Del palacio me suenan los árboles que lo rodeaban, la fuente de la zarina, y los azulejos preciosos que había en algún lugar de los jardines. Eso y las historias de miedo que nos contaba mi hermano mayor cuando llegaba con su bicicleta de barra y con su cara interesante de haber visitado el palacio. Nos hablaba de ladrones que pululaban por las cercanías de aquel paraje, y de ruidos extraños y de no sé cuántas cosas más. Lo  de los ruidos extraños no sé si sería verdad, pero lo de los ladrones, tal y como según cuentan ha quedado el edificio y sus inmediaciones de saqueadas, no pudo ser más cierto.

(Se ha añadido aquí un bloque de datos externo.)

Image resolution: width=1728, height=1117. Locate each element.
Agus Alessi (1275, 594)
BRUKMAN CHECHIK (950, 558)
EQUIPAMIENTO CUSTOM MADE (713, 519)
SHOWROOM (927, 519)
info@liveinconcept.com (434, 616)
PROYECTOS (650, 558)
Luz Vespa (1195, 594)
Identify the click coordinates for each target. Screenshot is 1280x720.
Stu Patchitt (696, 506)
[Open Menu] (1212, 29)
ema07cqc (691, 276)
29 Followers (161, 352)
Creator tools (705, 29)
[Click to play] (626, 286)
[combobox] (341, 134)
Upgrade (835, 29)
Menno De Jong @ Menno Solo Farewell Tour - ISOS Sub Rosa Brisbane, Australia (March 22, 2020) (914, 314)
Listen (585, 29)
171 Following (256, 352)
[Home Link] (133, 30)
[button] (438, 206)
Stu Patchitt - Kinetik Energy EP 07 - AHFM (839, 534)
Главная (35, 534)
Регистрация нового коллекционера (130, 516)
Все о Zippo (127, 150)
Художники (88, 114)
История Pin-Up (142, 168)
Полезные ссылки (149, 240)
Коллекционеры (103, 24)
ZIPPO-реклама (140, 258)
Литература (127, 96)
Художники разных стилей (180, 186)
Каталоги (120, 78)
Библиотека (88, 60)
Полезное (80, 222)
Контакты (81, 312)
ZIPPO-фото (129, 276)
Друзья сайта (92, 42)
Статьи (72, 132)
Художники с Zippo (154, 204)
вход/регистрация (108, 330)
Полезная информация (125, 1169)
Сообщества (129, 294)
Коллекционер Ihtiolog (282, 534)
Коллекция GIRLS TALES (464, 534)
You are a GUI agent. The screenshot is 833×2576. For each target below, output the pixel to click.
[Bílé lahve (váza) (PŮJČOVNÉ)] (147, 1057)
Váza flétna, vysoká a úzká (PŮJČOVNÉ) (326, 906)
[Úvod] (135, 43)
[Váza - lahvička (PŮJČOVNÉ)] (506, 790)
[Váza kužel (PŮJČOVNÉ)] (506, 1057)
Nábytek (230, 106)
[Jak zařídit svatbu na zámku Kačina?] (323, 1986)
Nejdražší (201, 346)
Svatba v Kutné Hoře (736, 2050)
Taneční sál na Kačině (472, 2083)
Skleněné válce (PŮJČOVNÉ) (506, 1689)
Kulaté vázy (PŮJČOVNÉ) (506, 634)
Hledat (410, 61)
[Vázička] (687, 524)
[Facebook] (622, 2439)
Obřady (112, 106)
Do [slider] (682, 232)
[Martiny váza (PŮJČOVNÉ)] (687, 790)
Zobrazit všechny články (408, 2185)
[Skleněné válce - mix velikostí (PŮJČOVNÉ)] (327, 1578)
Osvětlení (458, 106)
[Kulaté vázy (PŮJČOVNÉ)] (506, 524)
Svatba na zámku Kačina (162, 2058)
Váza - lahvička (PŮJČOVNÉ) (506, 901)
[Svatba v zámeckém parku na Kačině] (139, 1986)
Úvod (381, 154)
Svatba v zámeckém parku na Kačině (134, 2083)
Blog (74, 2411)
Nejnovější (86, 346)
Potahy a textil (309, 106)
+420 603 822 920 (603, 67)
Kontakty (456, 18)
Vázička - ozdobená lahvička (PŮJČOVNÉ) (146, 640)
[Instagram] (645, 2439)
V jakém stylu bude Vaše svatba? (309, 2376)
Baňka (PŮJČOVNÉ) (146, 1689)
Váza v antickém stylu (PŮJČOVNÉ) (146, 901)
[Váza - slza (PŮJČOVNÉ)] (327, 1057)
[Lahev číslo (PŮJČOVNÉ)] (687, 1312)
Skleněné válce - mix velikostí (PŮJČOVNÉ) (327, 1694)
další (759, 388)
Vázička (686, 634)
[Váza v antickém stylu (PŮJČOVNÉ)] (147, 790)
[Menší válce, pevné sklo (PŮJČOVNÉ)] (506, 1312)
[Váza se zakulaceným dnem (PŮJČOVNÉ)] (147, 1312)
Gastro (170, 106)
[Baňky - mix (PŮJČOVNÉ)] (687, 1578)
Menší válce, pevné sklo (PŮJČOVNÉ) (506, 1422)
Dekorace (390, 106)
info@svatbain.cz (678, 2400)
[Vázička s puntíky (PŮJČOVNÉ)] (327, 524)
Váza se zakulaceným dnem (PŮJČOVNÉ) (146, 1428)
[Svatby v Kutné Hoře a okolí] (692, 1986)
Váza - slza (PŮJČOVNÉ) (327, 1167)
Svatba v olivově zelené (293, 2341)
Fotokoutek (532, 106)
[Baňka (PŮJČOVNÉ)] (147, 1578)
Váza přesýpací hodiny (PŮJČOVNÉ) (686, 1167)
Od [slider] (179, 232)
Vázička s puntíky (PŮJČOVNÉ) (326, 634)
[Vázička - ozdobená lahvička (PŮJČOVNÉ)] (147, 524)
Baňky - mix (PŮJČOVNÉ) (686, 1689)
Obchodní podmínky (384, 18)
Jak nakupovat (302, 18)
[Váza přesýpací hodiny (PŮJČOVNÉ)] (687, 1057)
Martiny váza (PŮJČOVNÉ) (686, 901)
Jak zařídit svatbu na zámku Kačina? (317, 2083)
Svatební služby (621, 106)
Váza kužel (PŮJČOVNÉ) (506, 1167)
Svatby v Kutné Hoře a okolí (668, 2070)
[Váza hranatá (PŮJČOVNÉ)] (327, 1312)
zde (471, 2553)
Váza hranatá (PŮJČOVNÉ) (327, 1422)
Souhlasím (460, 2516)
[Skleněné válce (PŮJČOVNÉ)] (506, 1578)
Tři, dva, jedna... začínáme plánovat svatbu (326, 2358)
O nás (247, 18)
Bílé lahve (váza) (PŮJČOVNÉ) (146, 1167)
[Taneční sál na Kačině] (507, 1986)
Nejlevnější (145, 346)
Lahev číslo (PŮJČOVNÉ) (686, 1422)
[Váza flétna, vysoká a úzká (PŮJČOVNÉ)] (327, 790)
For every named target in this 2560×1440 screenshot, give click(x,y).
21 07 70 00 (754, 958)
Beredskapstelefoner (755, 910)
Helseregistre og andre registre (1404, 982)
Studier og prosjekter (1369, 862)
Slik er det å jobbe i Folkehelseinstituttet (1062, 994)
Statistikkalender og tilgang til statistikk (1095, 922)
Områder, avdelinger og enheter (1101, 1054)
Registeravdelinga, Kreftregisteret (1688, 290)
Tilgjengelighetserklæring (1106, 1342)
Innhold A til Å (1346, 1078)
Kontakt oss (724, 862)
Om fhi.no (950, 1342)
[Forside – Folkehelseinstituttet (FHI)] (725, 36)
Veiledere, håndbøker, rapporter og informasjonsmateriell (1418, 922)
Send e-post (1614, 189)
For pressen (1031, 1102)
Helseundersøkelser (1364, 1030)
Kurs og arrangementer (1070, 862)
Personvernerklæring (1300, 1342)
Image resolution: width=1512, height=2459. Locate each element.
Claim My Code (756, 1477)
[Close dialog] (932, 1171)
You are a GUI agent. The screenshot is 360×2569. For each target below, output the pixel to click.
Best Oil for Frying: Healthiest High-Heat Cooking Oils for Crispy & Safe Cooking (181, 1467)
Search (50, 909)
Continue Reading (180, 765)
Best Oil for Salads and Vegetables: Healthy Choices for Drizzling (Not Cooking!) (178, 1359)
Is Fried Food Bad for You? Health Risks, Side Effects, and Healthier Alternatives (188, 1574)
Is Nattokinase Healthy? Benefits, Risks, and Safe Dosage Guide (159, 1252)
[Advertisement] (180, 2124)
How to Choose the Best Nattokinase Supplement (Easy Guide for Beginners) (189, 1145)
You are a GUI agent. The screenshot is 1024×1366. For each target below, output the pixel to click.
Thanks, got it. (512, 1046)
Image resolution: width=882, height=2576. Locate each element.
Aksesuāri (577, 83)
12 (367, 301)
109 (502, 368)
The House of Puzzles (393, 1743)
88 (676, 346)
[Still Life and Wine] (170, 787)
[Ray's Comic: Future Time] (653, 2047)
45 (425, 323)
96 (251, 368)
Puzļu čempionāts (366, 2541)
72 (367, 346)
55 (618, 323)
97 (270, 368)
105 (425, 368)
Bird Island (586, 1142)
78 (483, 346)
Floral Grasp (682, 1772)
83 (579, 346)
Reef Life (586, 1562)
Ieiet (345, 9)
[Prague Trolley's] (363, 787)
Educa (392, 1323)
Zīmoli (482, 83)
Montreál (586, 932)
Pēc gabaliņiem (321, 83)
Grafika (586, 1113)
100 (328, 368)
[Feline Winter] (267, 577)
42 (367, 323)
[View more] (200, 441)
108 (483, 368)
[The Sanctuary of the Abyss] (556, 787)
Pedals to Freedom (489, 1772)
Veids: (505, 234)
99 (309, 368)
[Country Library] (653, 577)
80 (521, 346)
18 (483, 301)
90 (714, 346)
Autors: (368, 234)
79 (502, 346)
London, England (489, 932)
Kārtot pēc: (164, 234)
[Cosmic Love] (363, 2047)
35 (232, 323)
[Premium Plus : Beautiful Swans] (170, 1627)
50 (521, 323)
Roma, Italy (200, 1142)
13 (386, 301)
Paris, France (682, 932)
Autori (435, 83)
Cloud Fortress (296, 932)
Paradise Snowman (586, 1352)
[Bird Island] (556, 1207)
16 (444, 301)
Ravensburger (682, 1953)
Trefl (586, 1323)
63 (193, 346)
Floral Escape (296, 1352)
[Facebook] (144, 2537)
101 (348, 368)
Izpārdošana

Según voy escribiendo esto me vienen a la cabeza historias sueltas, fogonazos curiosos que me relacionan con Villalgordo, como por ejemplo, la noche en la que a mi hermano se le escapó Amancio, un mono tití enano, como el de Pipi Calzaslargas (que, por cierto, me mordió), y hubo que buscarlo con linterna en los corrales del vecino, o cómo la mona Sara descolgaba el teléfono, o el respeto que me imponía entrar en la casa de la Eugenia, cerca de la plaza, o la de veces que se congelaban las cañerías, y las mulas de Ángel y sus hijas Angelita y Maruja, y Santiago y Lozano, y don Baldomero con su sotana y sus gafas oscuras discutiendo de fútbol, y las monjas, y el perro Peregrino, y, bueno...
Seguramente Villalgordo sea mucho más de lo que he dicho, porque la memoria es voluble, y un servidor la acostumbró desde bien chico a seleccionar lo mejor. A una inseparable compañera de viaje como es ella lo más práctico es alimentarla con evocaciones agradables.